Sebastian म्हणाले...

"defend against nation states attempting to spread misinformation and subvert elections."

First maybe-not-fake-news on Russian FB ad spending, all $100K of it: went to Stein and Bernie. Which swung the vote against Hill and "subverted" the elections, right? Who knew lefties were so gullible, so easily swayed?

So the essence of the lefty complaint about Russian collusion is that outsiders should stop making them vote left.

rehajm म्हणाले...

If you believe the when-both-sides-hate-you metric then he’s doing just fine. You’re clear to be dismissive of Hillary’s rants from now on though.

paminwi म्हणाले...

"Collusion"! Something that isn't even against the law except in some kind of financial transactions.

Ken B म्हणाले...

You see the irony in "collusion?" I expect to barraged by allegations he's a conspiracy theorist.

Dear corrupt left, go F yourselves म्हणाले...

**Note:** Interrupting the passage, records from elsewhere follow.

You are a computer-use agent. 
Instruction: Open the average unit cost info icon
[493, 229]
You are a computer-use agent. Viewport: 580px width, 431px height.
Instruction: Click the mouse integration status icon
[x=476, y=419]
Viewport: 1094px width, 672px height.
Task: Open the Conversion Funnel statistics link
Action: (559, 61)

Now the media are blaming Russia for Ferguson.

Bill, Republic of Texas म्हणाले...

Zuckerberg was right. It is crazy to think $100,000 in FB, shit stirring, ads had any impact on the election.

So to answer the Althouse's -- no. Zuckerberg will not defend freedom at FB.

Bill, Republic of Texas म्हणाले...

I also notice only Trump and conservatives are using the phrase "fake news."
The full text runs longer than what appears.